Work order: Restate all the lines below word for word, but omit the pictures.

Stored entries
☆ ☆ ☆ ☆ ☆ ☆ ☆

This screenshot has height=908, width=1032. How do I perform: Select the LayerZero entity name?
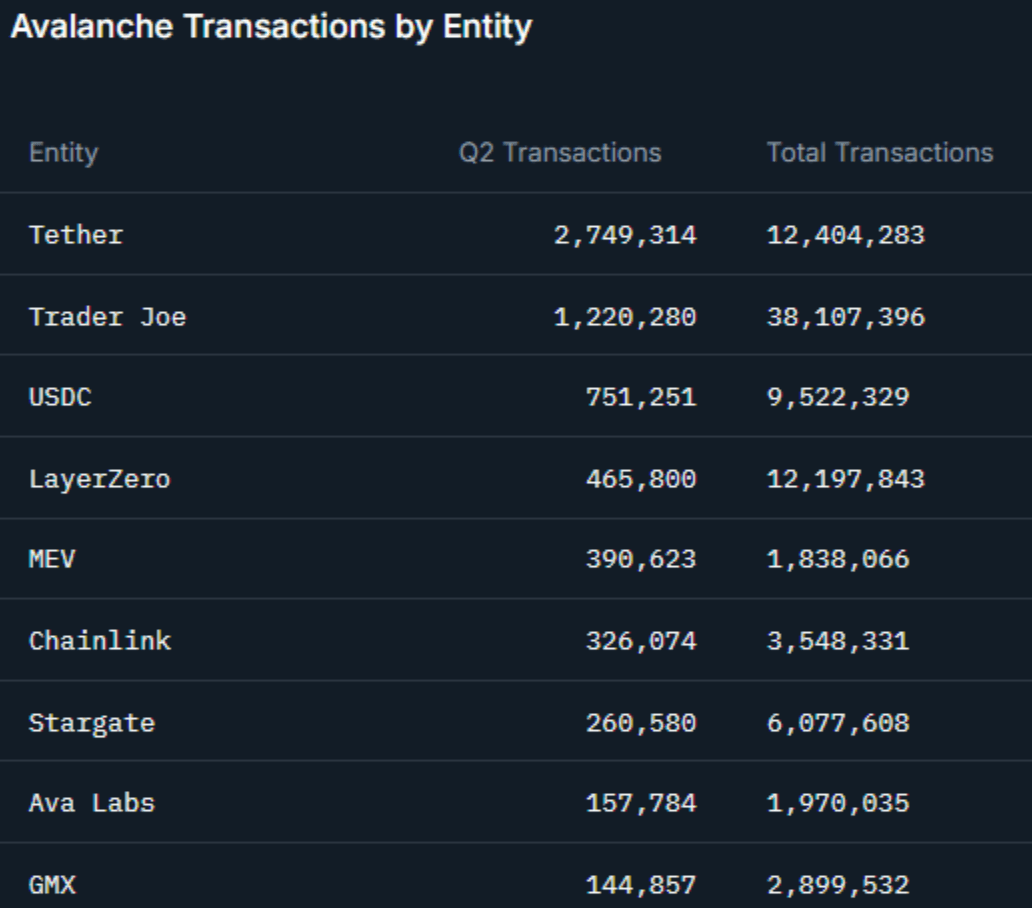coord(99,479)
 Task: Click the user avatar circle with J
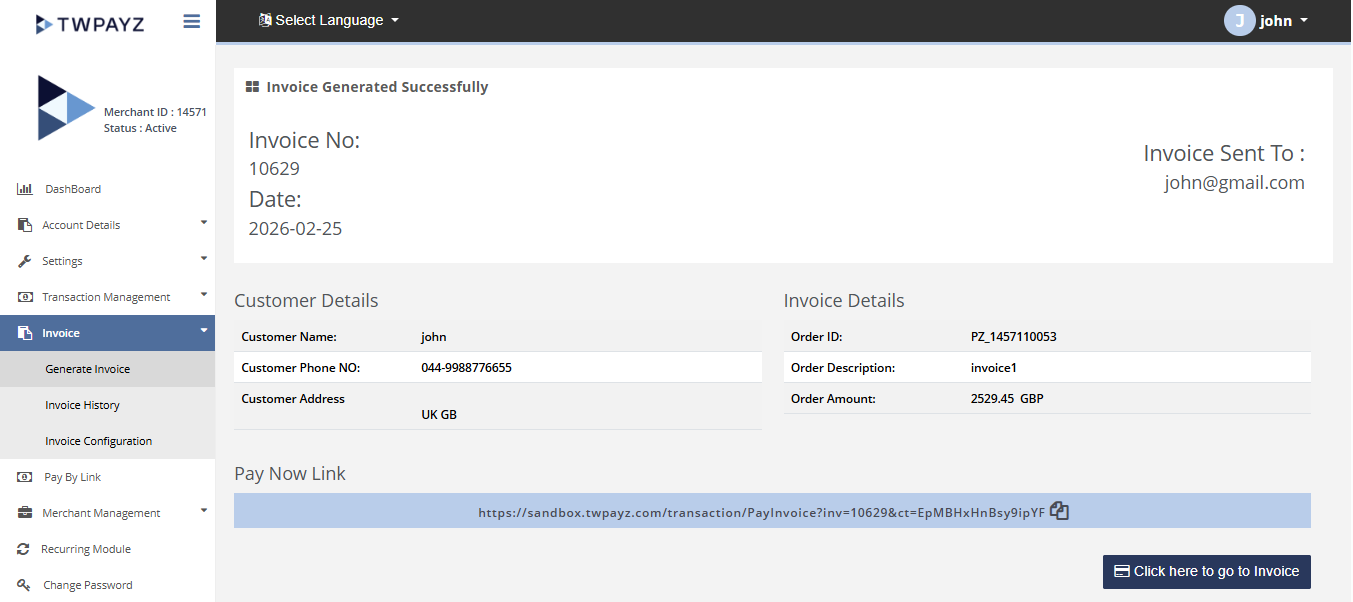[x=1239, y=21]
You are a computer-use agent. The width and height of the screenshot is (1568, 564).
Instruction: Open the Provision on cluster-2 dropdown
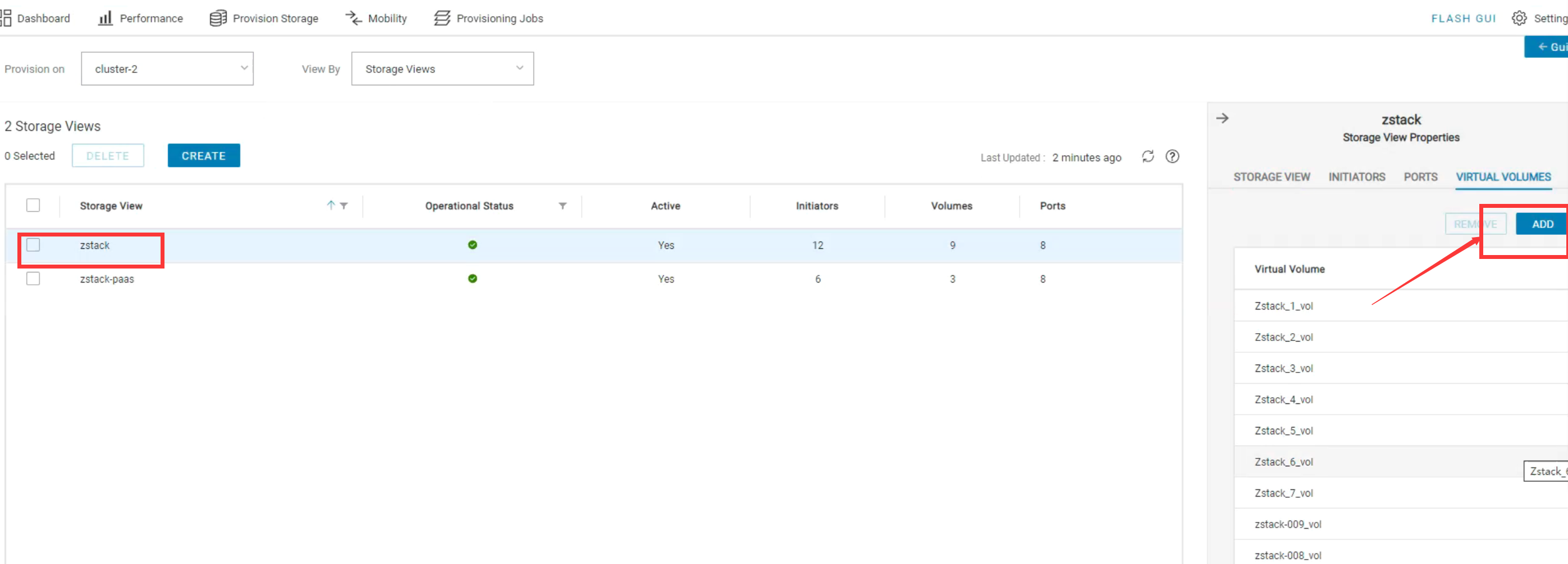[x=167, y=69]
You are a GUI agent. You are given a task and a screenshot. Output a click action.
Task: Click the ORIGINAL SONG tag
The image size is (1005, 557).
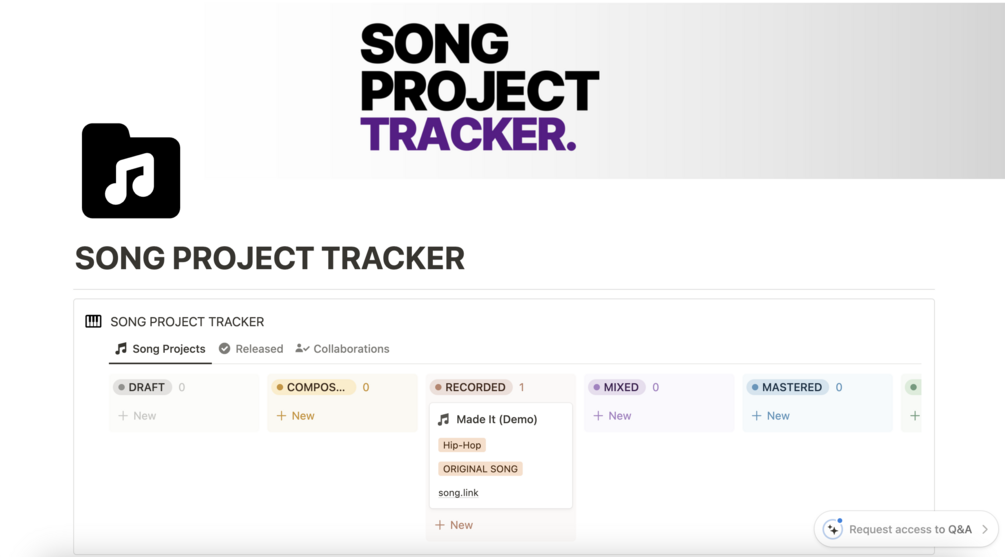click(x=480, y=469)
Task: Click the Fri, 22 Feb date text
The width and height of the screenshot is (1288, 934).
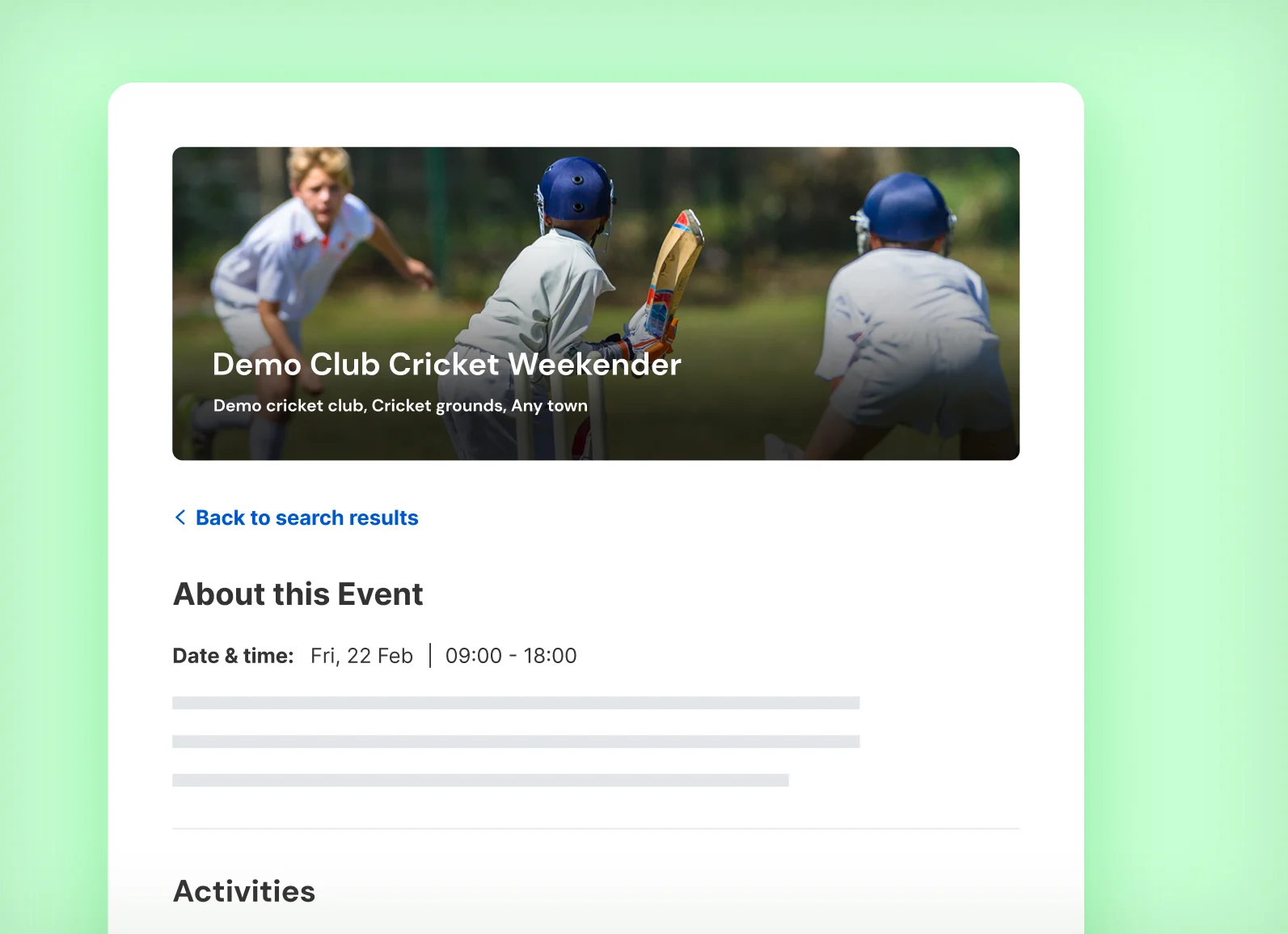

☆ ☆ ☆ ☆ ☆ ☆ ☆

Reply:
This screenshot has height=908, width=1032. How do I perform: Select the LayerZero entity name?
coord(99,479)
 Task: Click the user avatar circle with J
[x=1239, y=21]
You are a computer-use agent. The width and height of the screenshot is (1568, 564).
Instruction: Open the Provision on cluster-2 dropdown
[x=167, y=69]
You are a GUI agent. You are given a task and a screenshot. Output a click action.
Task: Click the ORIGINAL SONG tag
The image size is (1005, 557).
click(x=480, y=469)
Task: Click the Fri, 22 Feb date text
The width and height of the screenshot is (1288, 934).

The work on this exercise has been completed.